• _Work to be completed_
Render the stretch of data from its first line through the line containing "[x=42, y=13]" as a JSON list of strings, with one string per line and blank lines omitted.

• _Provided material_
☆ ☆ ☆ ☆

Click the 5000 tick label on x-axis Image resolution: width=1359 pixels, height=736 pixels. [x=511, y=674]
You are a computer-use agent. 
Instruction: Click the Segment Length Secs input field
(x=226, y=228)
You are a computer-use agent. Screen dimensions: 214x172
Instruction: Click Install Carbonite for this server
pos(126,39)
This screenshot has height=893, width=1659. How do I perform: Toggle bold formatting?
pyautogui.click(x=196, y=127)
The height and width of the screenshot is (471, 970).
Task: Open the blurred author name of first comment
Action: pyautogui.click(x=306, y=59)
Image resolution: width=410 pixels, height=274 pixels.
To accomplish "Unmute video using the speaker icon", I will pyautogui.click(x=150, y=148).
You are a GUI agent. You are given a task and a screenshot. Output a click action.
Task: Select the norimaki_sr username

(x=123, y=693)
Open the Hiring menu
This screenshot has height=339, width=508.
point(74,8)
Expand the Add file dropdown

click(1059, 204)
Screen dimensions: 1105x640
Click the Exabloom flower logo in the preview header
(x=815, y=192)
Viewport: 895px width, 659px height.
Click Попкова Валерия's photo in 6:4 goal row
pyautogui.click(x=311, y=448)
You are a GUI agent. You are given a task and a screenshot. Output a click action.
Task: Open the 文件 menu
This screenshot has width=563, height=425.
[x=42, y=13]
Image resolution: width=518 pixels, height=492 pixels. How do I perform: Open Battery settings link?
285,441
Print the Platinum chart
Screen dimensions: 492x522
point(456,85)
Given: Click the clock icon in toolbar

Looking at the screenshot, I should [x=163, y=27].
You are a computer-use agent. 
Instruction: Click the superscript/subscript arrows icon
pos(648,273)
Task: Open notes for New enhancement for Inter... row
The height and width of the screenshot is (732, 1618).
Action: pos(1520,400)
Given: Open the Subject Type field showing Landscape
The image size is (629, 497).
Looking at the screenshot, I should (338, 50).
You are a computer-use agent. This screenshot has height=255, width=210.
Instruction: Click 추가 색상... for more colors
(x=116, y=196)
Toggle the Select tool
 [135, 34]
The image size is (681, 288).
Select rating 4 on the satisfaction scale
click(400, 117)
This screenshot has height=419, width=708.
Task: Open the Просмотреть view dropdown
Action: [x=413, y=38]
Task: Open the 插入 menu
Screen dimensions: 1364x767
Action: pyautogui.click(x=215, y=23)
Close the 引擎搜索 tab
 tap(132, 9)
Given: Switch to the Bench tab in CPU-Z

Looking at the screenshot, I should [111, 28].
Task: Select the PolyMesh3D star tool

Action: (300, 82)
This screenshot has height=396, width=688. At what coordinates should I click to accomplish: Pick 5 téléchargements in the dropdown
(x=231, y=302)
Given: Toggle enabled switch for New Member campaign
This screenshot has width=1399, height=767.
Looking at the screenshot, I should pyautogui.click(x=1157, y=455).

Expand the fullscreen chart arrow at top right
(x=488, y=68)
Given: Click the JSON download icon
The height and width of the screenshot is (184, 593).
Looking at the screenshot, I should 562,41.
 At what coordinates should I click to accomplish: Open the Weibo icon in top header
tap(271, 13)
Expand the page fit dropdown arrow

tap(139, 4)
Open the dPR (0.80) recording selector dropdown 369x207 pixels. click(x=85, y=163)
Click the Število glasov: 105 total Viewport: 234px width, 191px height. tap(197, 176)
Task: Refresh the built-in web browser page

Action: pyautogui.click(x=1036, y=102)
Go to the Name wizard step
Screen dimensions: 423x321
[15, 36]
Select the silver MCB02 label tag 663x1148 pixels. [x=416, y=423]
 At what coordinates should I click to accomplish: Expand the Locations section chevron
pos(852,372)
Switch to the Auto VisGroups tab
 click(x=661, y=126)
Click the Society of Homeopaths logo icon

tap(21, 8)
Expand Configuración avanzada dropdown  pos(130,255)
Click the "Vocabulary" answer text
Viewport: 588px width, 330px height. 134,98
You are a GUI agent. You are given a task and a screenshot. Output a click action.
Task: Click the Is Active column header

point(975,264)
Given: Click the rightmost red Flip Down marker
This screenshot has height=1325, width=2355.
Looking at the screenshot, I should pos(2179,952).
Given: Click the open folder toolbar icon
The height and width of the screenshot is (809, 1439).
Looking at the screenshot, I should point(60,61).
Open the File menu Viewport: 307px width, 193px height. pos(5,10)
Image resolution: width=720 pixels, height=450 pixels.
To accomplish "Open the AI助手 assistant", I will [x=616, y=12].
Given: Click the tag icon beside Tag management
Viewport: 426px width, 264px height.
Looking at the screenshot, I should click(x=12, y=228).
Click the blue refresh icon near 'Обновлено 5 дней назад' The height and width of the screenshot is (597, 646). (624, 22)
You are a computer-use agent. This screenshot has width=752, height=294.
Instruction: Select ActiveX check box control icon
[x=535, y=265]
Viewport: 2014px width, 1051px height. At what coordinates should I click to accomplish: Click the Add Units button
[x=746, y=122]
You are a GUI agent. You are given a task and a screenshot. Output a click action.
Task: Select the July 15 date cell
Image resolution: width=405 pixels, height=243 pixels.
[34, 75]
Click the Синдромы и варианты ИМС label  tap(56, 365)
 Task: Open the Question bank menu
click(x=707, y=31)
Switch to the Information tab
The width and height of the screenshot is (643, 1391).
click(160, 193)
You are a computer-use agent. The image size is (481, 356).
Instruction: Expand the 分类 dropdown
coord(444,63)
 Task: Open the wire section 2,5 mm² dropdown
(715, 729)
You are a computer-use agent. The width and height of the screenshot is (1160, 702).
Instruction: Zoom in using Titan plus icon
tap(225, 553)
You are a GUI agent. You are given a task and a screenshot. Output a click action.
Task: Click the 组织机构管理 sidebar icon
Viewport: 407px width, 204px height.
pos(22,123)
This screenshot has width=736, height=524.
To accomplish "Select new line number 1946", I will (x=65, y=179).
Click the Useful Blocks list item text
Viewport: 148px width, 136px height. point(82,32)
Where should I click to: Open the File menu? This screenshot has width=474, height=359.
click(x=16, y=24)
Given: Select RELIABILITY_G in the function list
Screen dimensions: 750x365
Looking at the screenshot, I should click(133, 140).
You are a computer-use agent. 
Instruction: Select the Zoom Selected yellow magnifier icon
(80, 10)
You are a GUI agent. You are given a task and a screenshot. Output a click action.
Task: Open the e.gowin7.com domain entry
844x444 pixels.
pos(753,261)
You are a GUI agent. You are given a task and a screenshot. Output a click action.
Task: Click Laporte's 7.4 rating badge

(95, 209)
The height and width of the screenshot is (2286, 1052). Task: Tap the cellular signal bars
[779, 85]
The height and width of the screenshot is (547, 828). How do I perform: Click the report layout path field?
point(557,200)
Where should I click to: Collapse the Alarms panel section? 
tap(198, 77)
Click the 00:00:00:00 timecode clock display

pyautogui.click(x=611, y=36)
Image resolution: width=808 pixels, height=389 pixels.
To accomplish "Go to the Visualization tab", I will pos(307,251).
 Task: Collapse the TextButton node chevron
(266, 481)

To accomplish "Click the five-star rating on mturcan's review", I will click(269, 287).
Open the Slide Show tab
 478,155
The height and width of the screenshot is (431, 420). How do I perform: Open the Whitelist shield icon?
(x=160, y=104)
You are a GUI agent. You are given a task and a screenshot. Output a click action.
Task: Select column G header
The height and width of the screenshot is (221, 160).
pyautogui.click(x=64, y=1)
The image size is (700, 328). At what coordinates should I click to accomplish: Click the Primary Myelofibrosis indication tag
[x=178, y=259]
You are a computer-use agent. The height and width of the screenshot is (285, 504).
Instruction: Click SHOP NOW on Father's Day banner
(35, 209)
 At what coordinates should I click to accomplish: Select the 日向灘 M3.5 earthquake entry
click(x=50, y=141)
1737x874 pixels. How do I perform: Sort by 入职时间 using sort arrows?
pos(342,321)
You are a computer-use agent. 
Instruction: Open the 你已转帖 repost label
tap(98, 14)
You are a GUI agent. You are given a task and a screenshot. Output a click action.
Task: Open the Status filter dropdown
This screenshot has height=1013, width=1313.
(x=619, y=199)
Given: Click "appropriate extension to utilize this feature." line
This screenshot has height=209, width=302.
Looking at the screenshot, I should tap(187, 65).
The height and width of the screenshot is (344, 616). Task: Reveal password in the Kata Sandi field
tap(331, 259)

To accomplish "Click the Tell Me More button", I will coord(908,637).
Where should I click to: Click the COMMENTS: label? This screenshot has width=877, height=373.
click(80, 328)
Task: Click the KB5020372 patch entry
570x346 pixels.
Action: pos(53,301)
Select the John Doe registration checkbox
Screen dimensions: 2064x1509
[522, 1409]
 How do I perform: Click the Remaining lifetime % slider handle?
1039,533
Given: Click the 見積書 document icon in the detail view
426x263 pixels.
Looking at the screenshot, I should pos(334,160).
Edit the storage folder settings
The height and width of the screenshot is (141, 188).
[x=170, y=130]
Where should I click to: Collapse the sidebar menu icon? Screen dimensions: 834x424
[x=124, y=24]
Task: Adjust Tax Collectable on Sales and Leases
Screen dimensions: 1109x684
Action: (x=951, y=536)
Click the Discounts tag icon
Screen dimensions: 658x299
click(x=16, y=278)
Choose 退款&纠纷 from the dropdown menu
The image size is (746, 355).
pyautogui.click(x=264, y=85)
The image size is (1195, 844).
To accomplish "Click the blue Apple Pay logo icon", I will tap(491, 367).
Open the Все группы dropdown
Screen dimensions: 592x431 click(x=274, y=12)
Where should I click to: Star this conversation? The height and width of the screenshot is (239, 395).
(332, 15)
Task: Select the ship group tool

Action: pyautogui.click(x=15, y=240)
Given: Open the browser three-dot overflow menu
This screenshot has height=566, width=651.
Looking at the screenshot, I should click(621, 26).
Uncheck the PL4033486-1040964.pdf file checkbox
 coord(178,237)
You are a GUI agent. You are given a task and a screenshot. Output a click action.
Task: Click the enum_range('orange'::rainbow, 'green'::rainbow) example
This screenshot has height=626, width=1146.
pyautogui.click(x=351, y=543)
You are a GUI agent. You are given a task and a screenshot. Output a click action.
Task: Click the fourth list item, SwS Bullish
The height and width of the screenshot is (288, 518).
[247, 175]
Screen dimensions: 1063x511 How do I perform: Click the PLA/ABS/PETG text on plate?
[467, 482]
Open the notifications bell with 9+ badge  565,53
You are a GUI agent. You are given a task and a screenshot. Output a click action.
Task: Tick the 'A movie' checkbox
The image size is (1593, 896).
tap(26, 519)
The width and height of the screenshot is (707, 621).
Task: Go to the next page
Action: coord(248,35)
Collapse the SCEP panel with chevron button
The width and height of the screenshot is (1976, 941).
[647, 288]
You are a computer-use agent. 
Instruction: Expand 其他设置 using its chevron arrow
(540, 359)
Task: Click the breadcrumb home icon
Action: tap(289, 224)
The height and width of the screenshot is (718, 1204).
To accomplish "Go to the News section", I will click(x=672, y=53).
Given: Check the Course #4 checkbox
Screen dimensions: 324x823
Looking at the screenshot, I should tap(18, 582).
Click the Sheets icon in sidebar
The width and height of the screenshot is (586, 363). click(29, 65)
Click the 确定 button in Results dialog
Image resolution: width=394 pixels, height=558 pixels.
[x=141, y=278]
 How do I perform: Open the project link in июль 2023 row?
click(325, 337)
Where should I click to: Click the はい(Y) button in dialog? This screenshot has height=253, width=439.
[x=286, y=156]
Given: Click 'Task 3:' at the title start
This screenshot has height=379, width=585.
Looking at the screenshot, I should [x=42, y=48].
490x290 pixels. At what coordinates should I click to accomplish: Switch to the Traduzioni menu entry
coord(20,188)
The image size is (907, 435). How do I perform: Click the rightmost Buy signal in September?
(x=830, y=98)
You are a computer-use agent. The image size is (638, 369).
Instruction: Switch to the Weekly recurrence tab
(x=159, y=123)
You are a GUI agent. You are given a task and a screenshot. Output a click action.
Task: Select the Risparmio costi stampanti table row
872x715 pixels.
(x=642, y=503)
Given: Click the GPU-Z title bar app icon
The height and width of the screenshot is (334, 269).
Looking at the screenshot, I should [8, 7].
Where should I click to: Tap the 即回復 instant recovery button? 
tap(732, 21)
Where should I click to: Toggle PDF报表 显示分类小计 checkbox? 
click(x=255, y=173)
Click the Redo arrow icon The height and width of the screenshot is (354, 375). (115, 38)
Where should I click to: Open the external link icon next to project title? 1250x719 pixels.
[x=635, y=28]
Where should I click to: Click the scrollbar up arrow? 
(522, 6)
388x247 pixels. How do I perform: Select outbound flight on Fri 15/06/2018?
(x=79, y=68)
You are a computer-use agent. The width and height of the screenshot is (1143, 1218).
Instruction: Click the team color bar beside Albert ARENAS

☆ ☆ ☆ ☆

• _Response to this exercise_
[
  "Click the 5000 tick label on x-axis Image resolution: width=1359 pixels, height=736 pixels. [x=511, y=674]",
  "You are a computer-use agent. ",
  "Instruction: Click the Segment Length Secs input field",
  "(x=226, y=228)",
  "You are a computer-use agent. Screen dimensions: 214x172",
  "Instruction: Click Install Carbonite for this server",
  "pos(126,39)",
  "This screenshot has height=893, width=1659. How do I perform: Toggle bold formatting?",
  "pyautogui.click(x=196, y=127)",
  "The height and width of the screenshot is (471, 970).",
  "Task: Open the blurred author name of first comment",
  "Action: pyautogui.click(x=306, y=59)",
  "Image resolution: width=410 pixels, height=274 pixels.",
  "To accomplish \"Unmute video using the speaker icon\", I will pyautogui.click(x=150, y=148).",
  "You are a GUI agent. You are given a task and a screenshot. Output a click action.",
  "Task: Select the norimaki_sr username",
  "(x=123, y=693)",
  "Open the Hiring menu",
  "This screenshot has height=339, width=508.",
  "point(74,8)",
  "Expand the Add file dropdown",
  "click(1059, 204)",
  "Screen dimensions: 1105x640",
  "Click the Exabloom flower logo in the preview header",
  "(x=815, y=192)",
  "Viewport: 895px width, 659px height.",
  "Click Попкова Валерия's photo in 6:4 goal row",
  "pyautogui.click(x=311, y=448)",
  "You are a GUI agent. You are given a task and a screenshot. Output a click action.",
  "Task: Open the 文件 menu",
  "This screenshot has width=563, height=425.",
  "[x=42, y=13]"
]